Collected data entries

• • • •

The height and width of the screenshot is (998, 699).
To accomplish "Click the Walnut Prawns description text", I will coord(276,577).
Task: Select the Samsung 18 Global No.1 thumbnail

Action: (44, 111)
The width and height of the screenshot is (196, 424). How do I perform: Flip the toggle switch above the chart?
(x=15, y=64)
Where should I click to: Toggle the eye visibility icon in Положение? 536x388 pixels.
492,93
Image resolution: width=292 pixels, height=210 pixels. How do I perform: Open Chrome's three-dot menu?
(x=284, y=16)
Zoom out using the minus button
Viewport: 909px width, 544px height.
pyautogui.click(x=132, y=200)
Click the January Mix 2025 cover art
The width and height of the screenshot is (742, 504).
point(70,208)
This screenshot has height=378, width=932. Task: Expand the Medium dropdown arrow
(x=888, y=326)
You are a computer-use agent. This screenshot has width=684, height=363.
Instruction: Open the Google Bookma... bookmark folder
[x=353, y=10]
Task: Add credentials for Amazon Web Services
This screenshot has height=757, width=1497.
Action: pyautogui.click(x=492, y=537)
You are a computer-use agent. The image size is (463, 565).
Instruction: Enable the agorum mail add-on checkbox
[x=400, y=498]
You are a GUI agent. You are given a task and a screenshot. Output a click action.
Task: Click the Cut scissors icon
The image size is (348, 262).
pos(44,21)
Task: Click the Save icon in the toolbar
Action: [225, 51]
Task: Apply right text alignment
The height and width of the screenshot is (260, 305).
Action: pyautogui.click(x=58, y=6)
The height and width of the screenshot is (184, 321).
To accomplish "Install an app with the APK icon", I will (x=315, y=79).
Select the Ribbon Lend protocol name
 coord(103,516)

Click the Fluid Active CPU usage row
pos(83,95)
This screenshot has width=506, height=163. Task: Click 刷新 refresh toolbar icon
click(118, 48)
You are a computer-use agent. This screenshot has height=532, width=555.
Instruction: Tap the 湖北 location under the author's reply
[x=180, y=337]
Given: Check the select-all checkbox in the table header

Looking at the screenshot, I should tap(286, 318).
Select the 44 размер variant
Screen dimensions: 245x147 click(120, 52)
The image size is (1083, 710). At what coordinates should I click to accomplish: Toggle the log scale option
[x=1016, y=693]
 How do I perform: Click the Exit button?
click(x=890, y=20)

• • • •

Beginning with the line that holds "Select the Ribbon Lend protocol name", please give again each line exactly until the records end, and include that final line.

Select the Ribbon Lend protocol name
 coord(103,516)

Click the Fluid Active CPU usage row
pos(83,95)
This screenshot has width=506, height=163. Task: Click 刷新 refresh toolbar icon
click(118, 48)
You are a computer-use agent. This screenshot has height=532, width=555.
Instruction: Tap the 湖北 location under the author's reply
[x=180, y=337]
Given: Check the select-all checkbox in the table header

Looking at the screenshot, I should tap(286, 318).
Select the 44 размер variant
Screen dimensions: 245x147 click(120, 52)
The image size is (1083, 710). At what coordinates should I click to accomplish: Toggle the log scale option
[x=1016, y=693]
 How do I perform: Click the Exit button?
click(x=890, y=20)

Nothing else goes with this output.